Parmi les évolutions, nous nous sommes accordés sur l’illogisme concernant la limitation à 2 000 cd.m-2 (candela par mètre carré – unité de luminance) dans le champ visuel : les résultats constatés sur le terrain étaient aberrants dans certaines situations. Par exemple, par temps clair, l’application stricto sensu de la norme amenait parfois les responsables à supprimer le contact avec la lumière naturelle. L’éblouissement n’est pas créé par la luminance elle-même mais par la différence avec les surfaces environnantes. Un bon éclairage doit par conséquent avoir un contraste équilibré dans le champ visuel. Nous avons donc supprimé cette limitation mais quantifié des rapports de luminance maximum spécifiques à chaque situation de vision.
De plus, nous avons fixé la limite de 10 000 cd.m-2 comme seuil d’alerte. Au-dessus, il peut y avoir des risques pour la rétine en fonction de l’intensité mais aussi du temps d’exposition et du spectre. Ce niveau d’éclairement représente des cas spécifiques. Pour référence, un tube fluorescent atteint cette limite. Nous recommandons dans ce cas de faire une analyse fine qui tient compte de ces trois éléments. A partir de 10 000 cd.m-2, ce n’est plus un souci d’éclairage mais d’application des normes et décrets sur le ROA (rayonnement optique artificiel).
Deuxième évolution, la norme non révisée augmentait le niveau d’éclairement moyen à partir de 50 ans. Nous nous sommes alignés sur les recommandations des ophtalmologistes : 45 ans. Deux autres critères sont pris en compte : la finesse de perception (travail très contraignant au niveau visuel, comme un travail de contrôle, par exemple) et les situations de risques.
Nous rappelons également l’importance de la lumière naturelle, qui est une priorité. L’éclairage artificiel vient seulement compenser son déficit et son absence.
Pour finir, nous rappelons des principes de base : en aucun cas la luminance des sources associée à un contraste important ne doit être perçue en vision directement ou en reflet sur une surface brillante. Autre point, l’éclairage doit également être adapté en fonction du changement d’activité.

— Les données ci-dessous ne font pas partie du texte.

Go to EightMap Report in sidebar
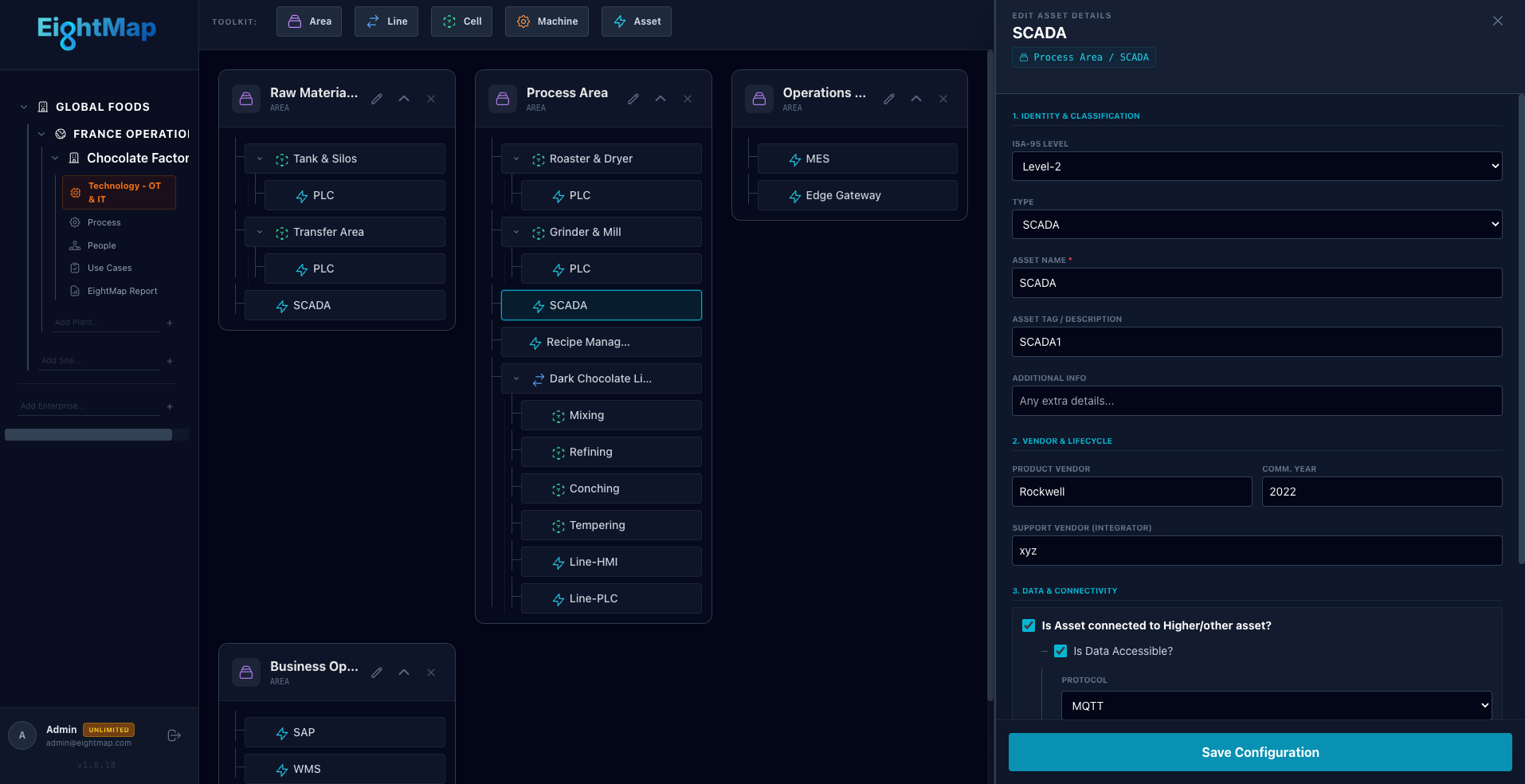The height and width of the screenshot is (784, 1525). pos(122,291)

Qu’apporte la norme NF X35-103?
Le point essentiel se situe sur notre exigence d’un rapport de luminance contrôlé dans l’environnement global : zone de travail, zone périphérique, zone d’environnement immédiat. Ces valeurs sont fonction de la finesse de perception du regard, c’est-à-dire du niveau de précision exigé par la tâche effectuée. Plus le travail est précis, plus la contrainte visuelle est importante, plus l’équilibre doit être soigné. Pour une activité moins contraignante, il y a un équilibre à trouver, mais avec plus de tolérance.
Comment évaluer ces exigences ?
Il faut les évaluer à partir de deux facteurs : la finesse de la tâche et le type d’activité exercée.
On peut utiliser la valeur de l’UGR citée dans la norme EN 12664 – 1 pour guider dans l’évaluation de la finesse de perception. Pour exemple, ce qui est considéré comme travail nécessitant une exigence forte peut être repéré dans la norme par une UGR de 16. Les exigences moyennes seront repérées par les valeurs 19 et 22. Les exigences faibles correspondant à une valeur de 25 et 28.
Qui évalue ces exigences ?
C’est le chef d’entreprise qui a la responsabilité de déterminer ou faire déterminer les exigences dues à l’activité. C’est à lui qu’il incombe de faire ou de faire faire.
Les règles de l’éclairage au travail dans le Code du travail
La norme est d’application volontaire. Elle va au-delà du code du travail. Utiliser la lumière naturelle, c’est obtenir une lumière de meilleure qualité, offrant un meilleur confort visuel et avec un coût faible. C’est pourquoi la norme devrait être une réflexion à engager pour les chefs d’entreprise et tout gestionnaire de locaux de travail. Les principes de la norme sont non négligeables, puisqu’ils affectent directement la santé, la qualité du travail et la productivité.
Le code du travail n’impose qu’une vision sur l’extérieur à hauteur d’yeux. Seuls certains cas dérogent à cette règle lors d’une incompatibilité avec l’activité (laboratoires photos …).
Pouvez-vous nous dire quelles sont les bases d’un bon éclairage au travail ?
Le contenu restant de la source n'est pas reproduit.